Cablegate: Getting the Interior Ministry to Pay Its Police: Case Study

Published: Mon 27 Nov 2006 07:45 AM
VZCZCXRO8792
PP RUEHDBU RUEHIK RUEHYG
DE RUEHBUL #5593 3310745
ZNR UUUUU ZZH
P 270745Z NOV 06
FM AMEMBASSY KABUL
TO RUEHC/SECSTATE WASHDC PRIORITY 4262
INFO RUCNAFG/AFGHANISTAN COLLECTIVE
RUEHZG/NATO EU COLLECTIVE
RUEKJCS/OSD WASHINGTON DC
RUEKJCS/JOINT STAFF WASHINGTON DC
RHMFIUU/HQ USCENTCOM MACDILL AFB FL
RUCNDT/USMISSION USUN NEW YORK 3299
RHEHAAA/NATIONAL SECURITY COUNCIL WASHINGTON DC
RUEAIIA/CIA WASHINGTON DC
RHEFDIA/DIA WASHINGTON DC
UNCLAS KABUL 005593
SIPDIS
DEPARTMENT FOR SCA/FO DAS GASTRIGHT, SCA/A
STATE PASS TO USAID FOR AID/ANE, AID/DCHA/DG
NSC FOR HARRIMAN
OSD FOR KIMMITT
CENTCOM FOR CG CFC-A, CG CJTF-76 POLAD
SENSITIVE, SIPDIS
E.O. 12958 N/A
TAGS: PREL PGOV MARR AF
SUBJECT: Getting the Interior Ministry to Pay Its Police: Case Study
in Zabol
Ref: Kabul 5284
1. (SBU) Summary: Fixing the profoundly dysfunctional Ministry of
Interior (MoI) is a long-term project. We want to encourage Afghans
to look to their own ministries, and not to us, to resolve problems;
however, we find ourselves forced to intervene even in basic
administrative functions to prevent MoI incompetence from eroding
police morale and effectiveness. Paying ANAP recruits in Zabol is a
case in point.
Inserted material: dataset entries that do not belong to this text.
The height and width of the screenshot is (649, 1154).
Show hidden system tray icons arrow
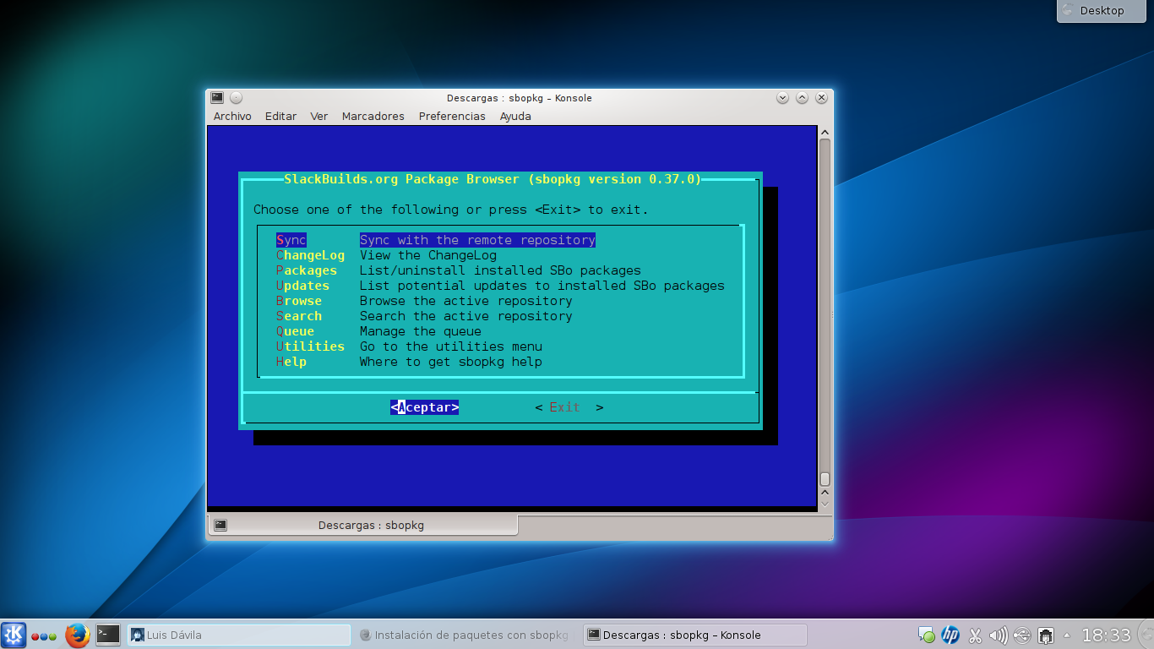(1066, 635)
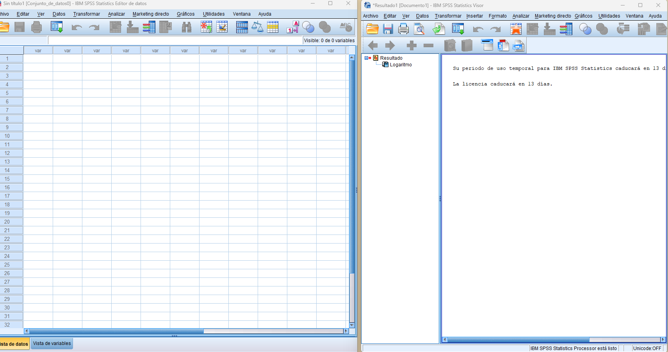
Task: Click the Insert Title icon in Viewer toolbar
Action: click(503, 46)
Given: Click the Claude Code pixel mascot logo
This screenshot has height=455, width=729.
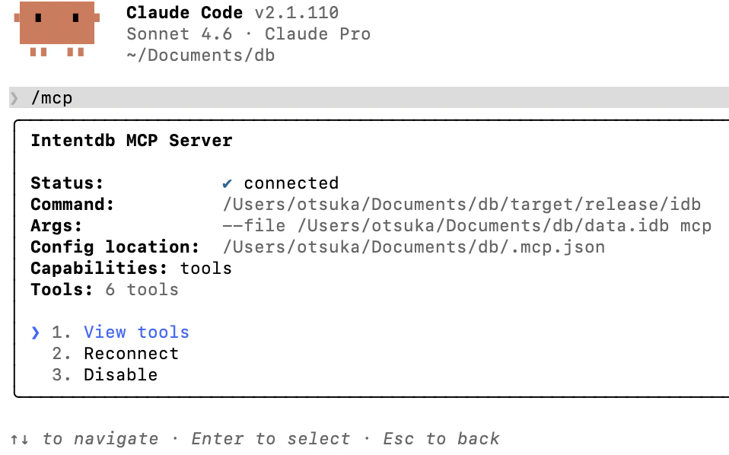Looking at the screenshot, I should click(x=57, y=29).
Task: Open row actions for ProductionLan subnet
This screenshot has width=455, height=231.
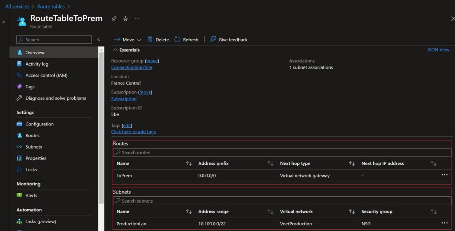Action: tap(444, 223)
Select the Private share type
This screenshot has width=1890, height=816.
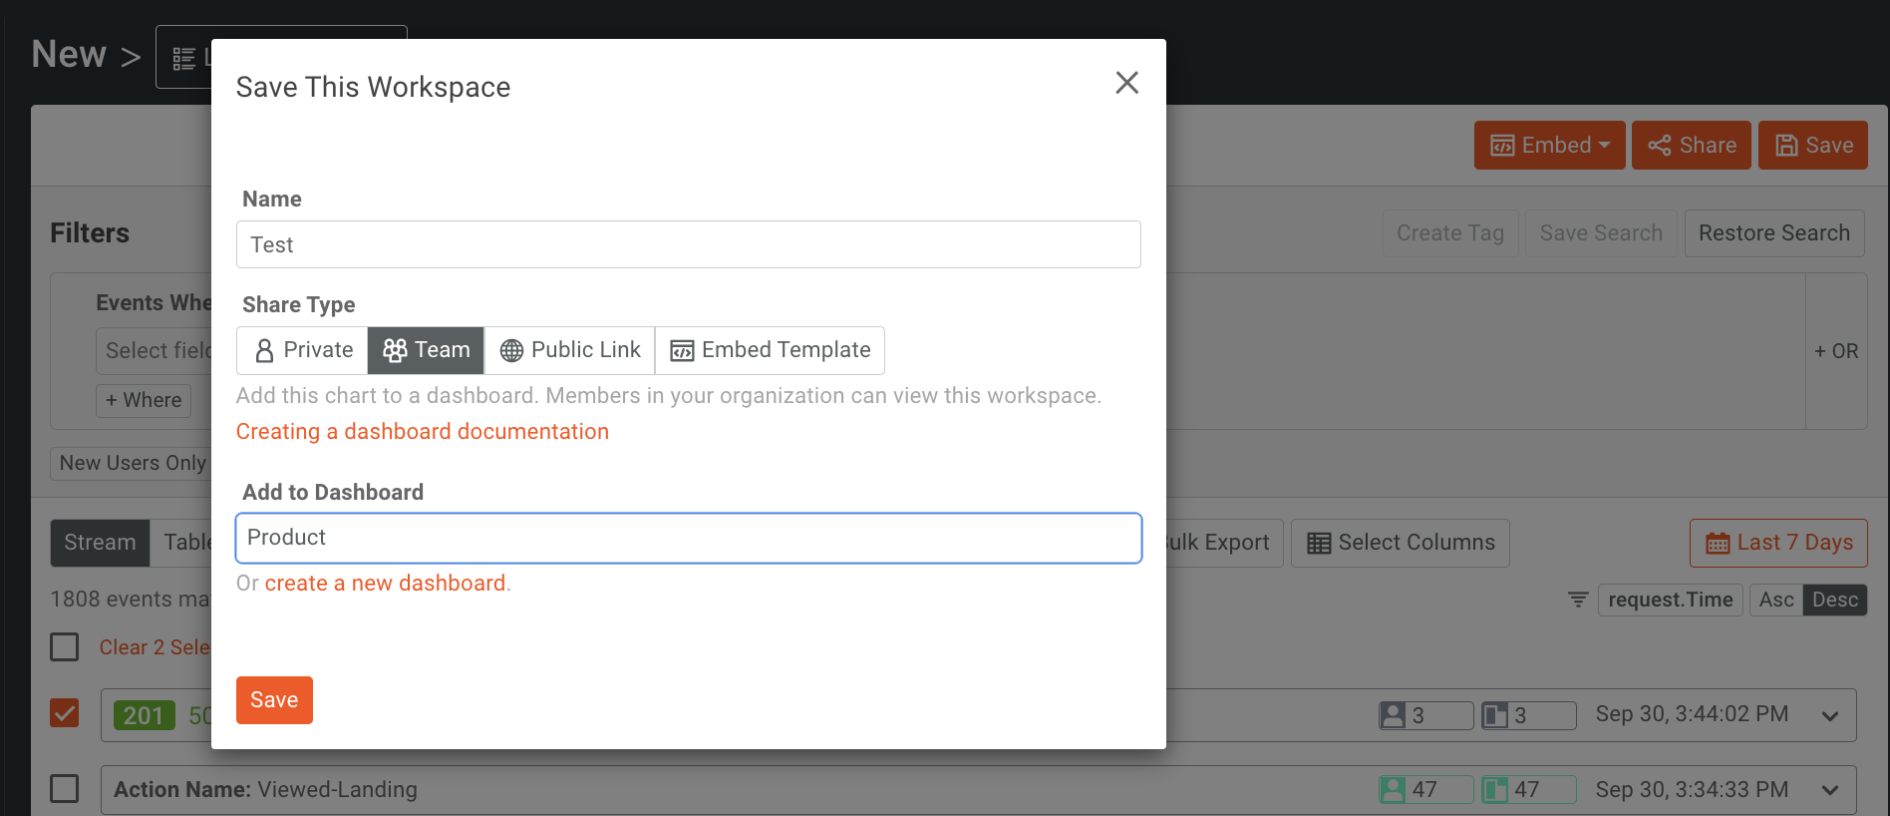[x=303, y=350]
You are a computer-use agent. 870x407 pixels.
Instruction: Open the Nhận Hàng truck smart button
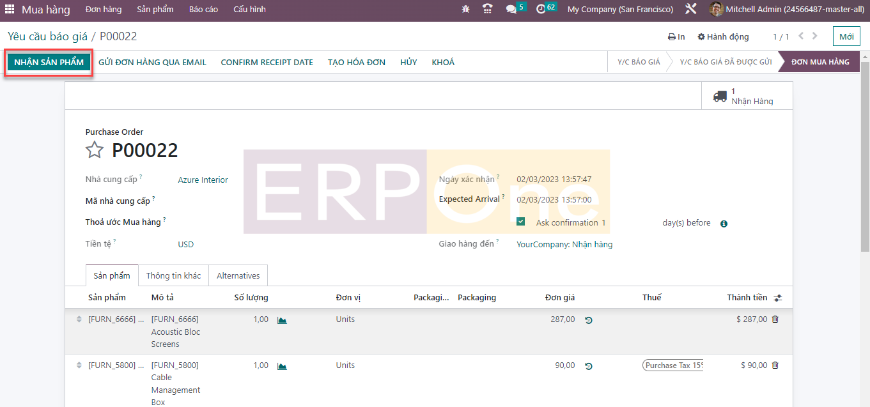(x=743, y=96)
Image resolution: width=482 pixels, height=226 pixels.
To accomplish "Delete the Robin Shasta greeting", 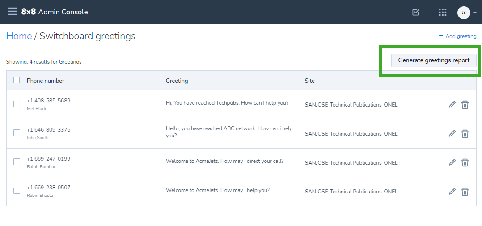I will pyautogui.click(x=465, y=192).
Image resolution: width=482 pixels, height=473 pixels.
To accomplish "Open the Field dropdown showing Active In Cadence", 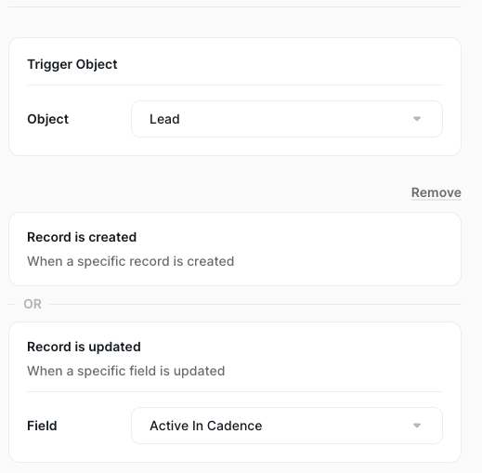I will click(287, 426).
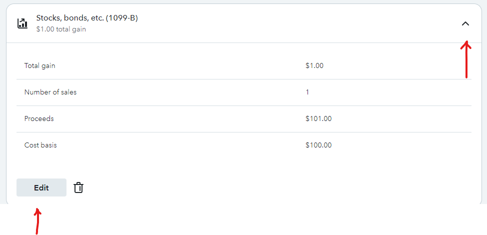This screenshot has height=235, width=487.
Task: Click the Proceeds label
Action: [x=39, y=119]
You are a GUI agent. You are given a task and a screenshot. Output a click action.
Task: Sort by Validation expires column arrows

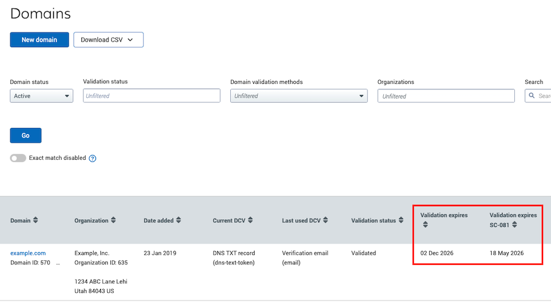click(424, 225)
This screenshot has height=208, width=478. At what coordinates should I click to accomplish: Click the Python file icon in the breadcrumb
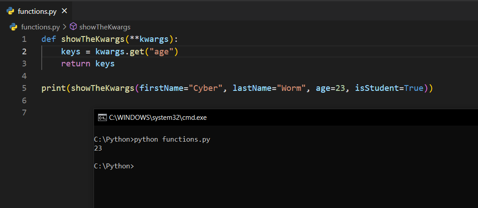(14, 27)
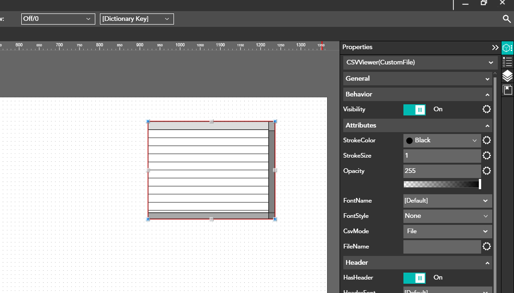Open the CsvMode File dropdown
The image size is (514, 293).
447,231
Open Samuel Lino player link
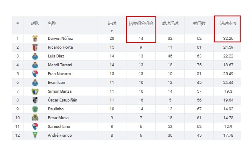This screenshot has width=252, height=151. [x=59, y=127]
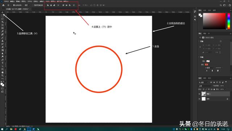
Task: Select the Lasso tool
Action: pos(3,19)
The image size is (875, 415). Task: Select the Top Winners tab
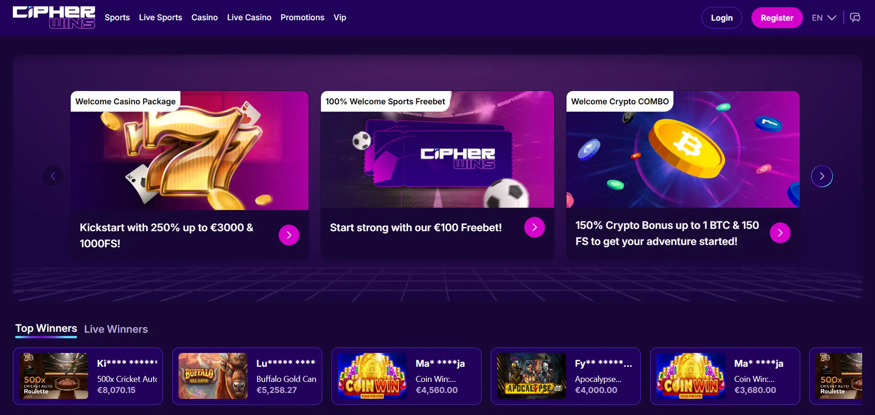pos(46,328)
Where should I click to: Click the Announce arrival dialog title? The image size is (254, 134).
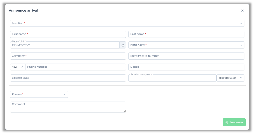click(x=23, y=11)
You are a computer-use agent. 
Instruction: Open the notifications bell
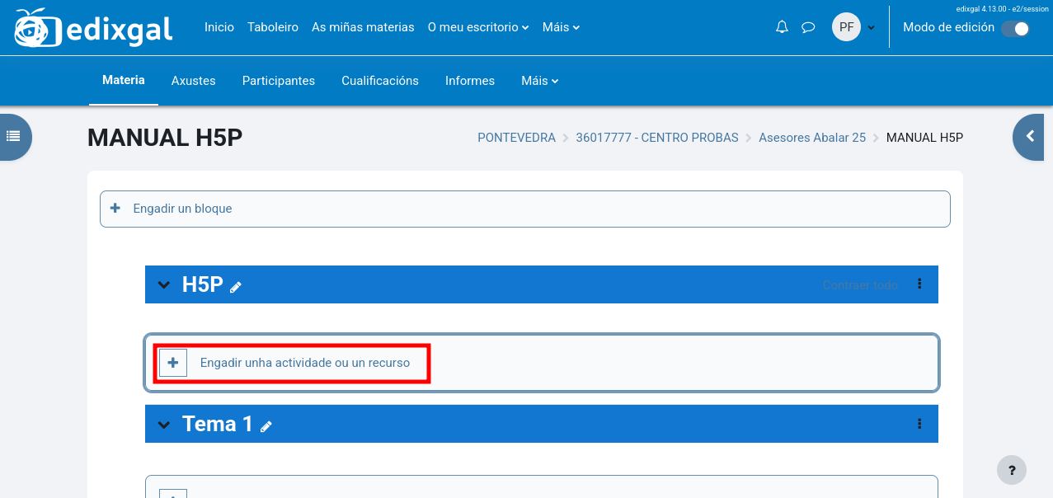click(782, 27)
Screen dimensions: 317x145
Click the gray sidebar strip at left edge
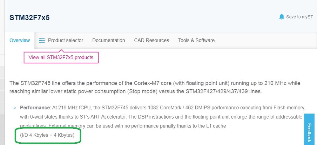[2, 73]
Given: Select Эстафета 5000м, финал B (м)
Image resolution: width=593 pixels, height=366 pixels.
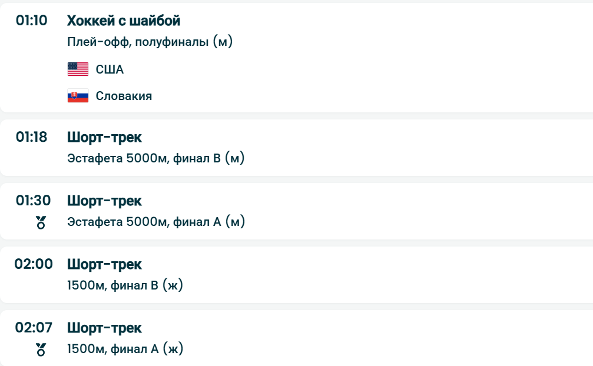Looking at the screenshot, I should [x=156, y=158].
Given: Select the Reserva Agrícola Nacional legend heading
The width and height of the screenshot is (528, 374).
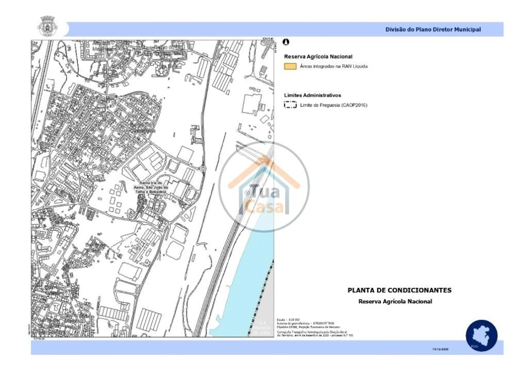Looking at the screenshot, I should click(318, 56).
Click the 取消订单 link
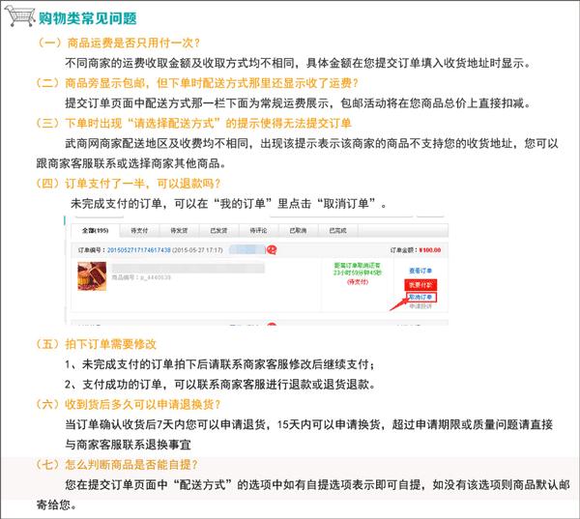580x519 pixels. click(x=421, y=297)
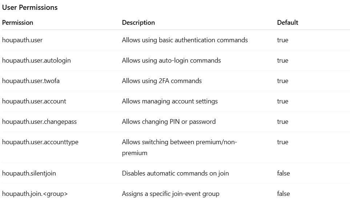Click the Description column header
The height and width of the screenshot is (205, 350).
(138, 23)
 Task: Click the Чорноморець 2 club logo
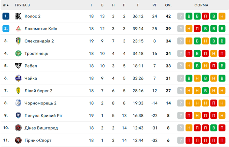click(18, 103)
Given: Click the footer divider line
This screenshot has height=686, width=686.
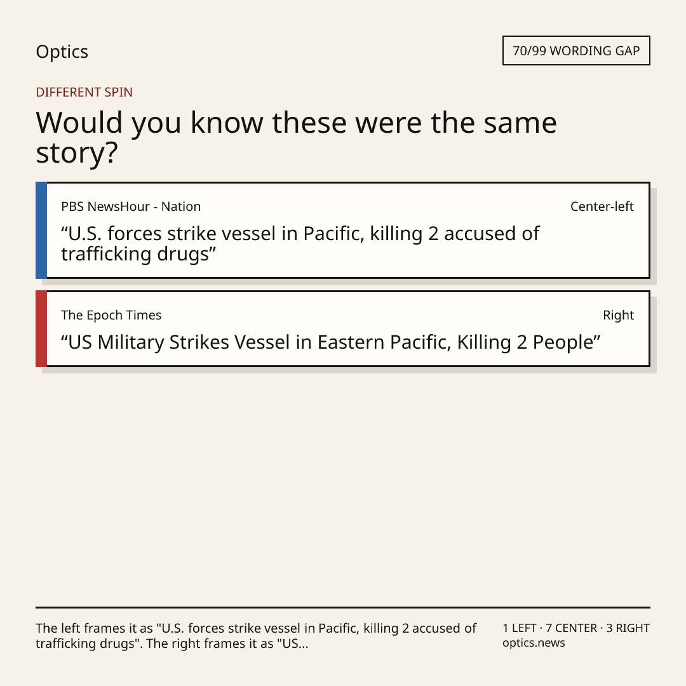Looking at the screenshot, I should pyautogui.click(x=343, y=607).
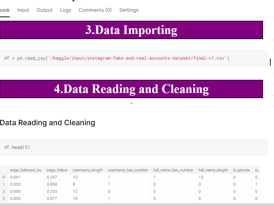The width and height of the screenshot is (274, 205).
Task: Click the vertical scrollbar on the right
Action: tap(270, 62)
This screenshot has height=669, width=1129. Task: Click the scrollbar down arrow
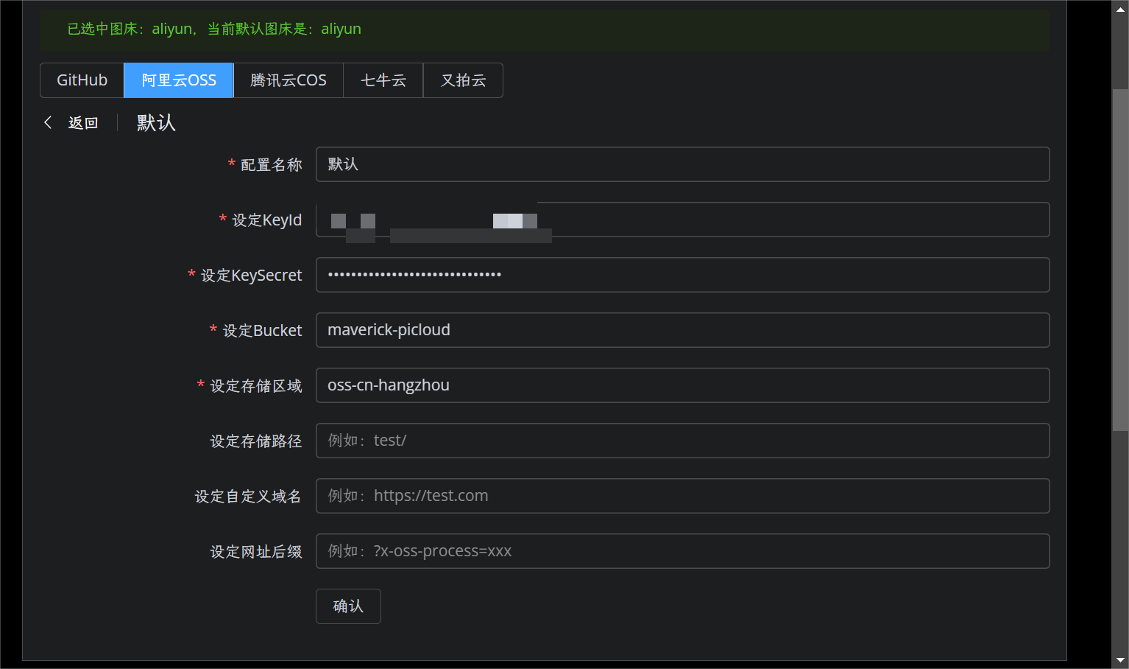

End Summary.
2. (U) During the Ambassador's visit to the Zabol provincial
capital, Qalat, to observe the November 6 graduation of the second
Afghan National Auxiliary Police class, several graduates, who had
been members of the now disbanded Afghan National Highway Police,
complained they had not been paid in several months, though they had
been patrolling the "Ring Road" continuously on the orders of the
Zabol chief of police (REFTEL). One patrolman loudly announced he
cared nothing for President Karzai nor for Afghanistan; he just
wanted the money owed him. If he didn't get it, he said, he would
quit the auxiliary police. His colleagues quickly registered their
intent to do the same.
3. (U) The Ambassador relayed this complaint to Karzai, who ordered
Minister of Interior Zarar Moqbil to make good on the arrearages.
Zarar dispatched a senior ministry general to Qalat with two-month's
back pay in cash for each of the former highway police.
Regrettably, the patrolmen now credit the settlement of their salary
complaint not to their own president, but to the intervention of the
Ambassador.
4. (SBU) This small incident demonstrates the MoI's inability to
execute even the most fundamental of administrative
responsibilities: paying its employees. This is not the first time
the Embassy, CSTC-A or Combined Forces Command - Afghanistan has had
to intervene to fix a problem that appears inexplicably beyond the
capacity of this ministry. Since spring of this year, Combined
Security Transition Command - Afghanistan (CSTC-A) has led a
top-to-bottom overhaul of the MoI's police function. The overhaul
extends to a competency review of all Afghan National Police (ANP)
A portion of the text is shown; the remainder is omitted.